Strona:Karol May - Old Surehand 04.djvu/173

Z Wikiźródeł, wolnej biblioteki
Ta strona została skorygowana.
—  415  —

— Bo, bo... (Słuchajcie, człowieku! Pytacie dyablo natrętnie)... bo każdy chętnie przyjmuje napiwek.
— Ach tak! Nie wolno więc wam powiedzieć z powodu napiwku?
— Tak.
— A jeśli ja dam lepszy napiwek?
Marynarz spojrzał niedowierzająco na podarte ubranie myśliwca.
— Lepszy? Byłoby wam trudno!
— Ile dostaliście?
— Wynagrodzenie i dolara ponadto.
— Tylko?
— Co tylko? Wam może przez podartą bluzę wpadają do kieszeni dolary?
— Dolary nie. Nie mam pieniędzy, tylko złoto.
— Rzeczywiście? To jeszcze lepsze od pieniędzy.
Rybak wiedział z doświadczenia, że niejeden obdarty górnik posiadał przy sobie więcej aniżeli stu elegantów razem.
— Tak sądzicie? Przypatrzcie się temu nuggetowi!
Sam Firegun podszedł pod latarnię i pokazał rybakowi kawałek wypłukanego złota.
— Do wszystkich dyabłów, sir!

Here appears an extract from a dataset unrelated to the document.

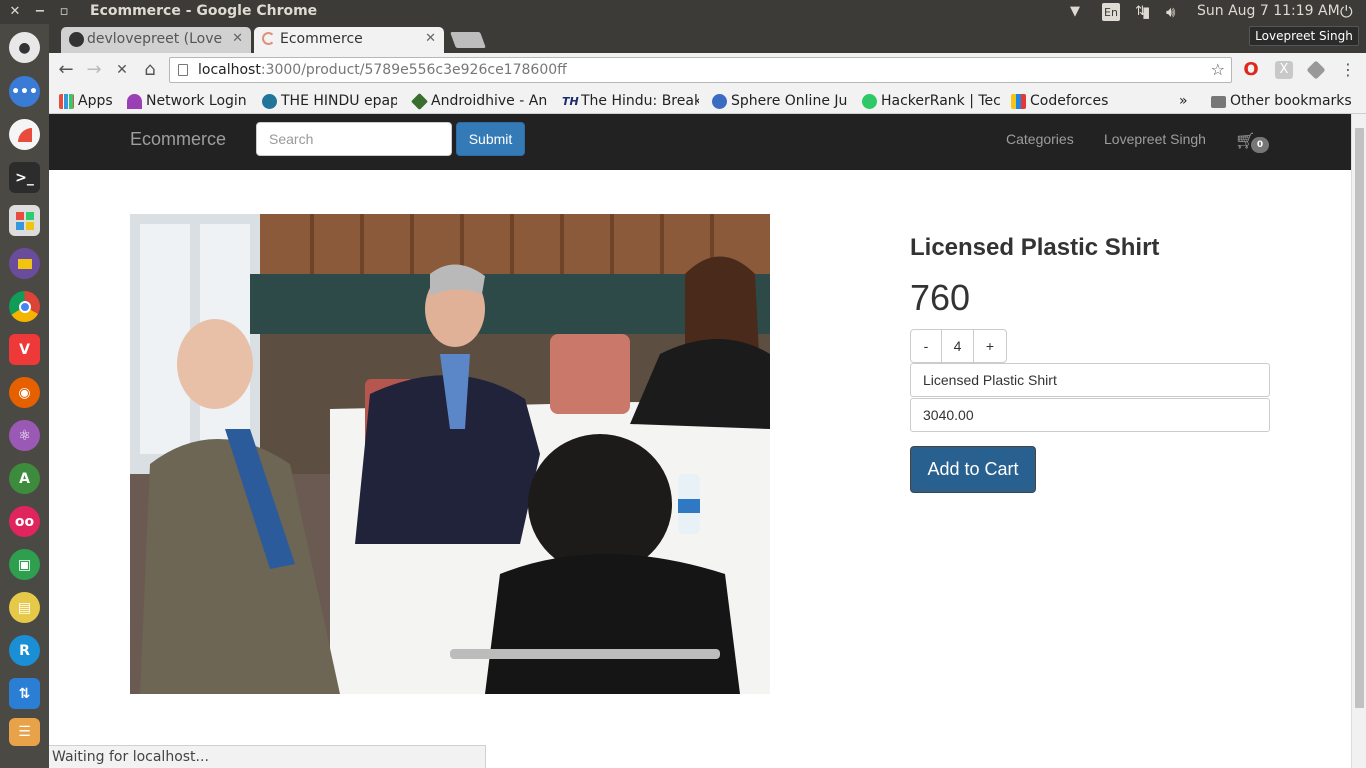 This screenshot has width=1366, height=768. I want to click on cube-extension-icon, so click(1316, 70).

Ten kawałek wart między braćmi pięć dolarów — zawołał.
— Słusznie! Dostaniecie go, jeśli mi powiecie to, co chcecie zataić.
— Naprawdę?
— Napewno. Kogo przewieźlicie?
— Dwu ludzi.
— Aha! Myśliwców?
— Nie. Marynarzy w nowych ubraniach.
— Także możliwe. Jak wyglądali?
Rybak podał mu opis, który, pominąwszy ubrania, zgadzał się dokładnie z wyglądem Sandersa i Letriera.
— Dokąd dążyli?
— Na wodę w pobliżu „L’ horrible’a“, który tam jeździ na kotwicach.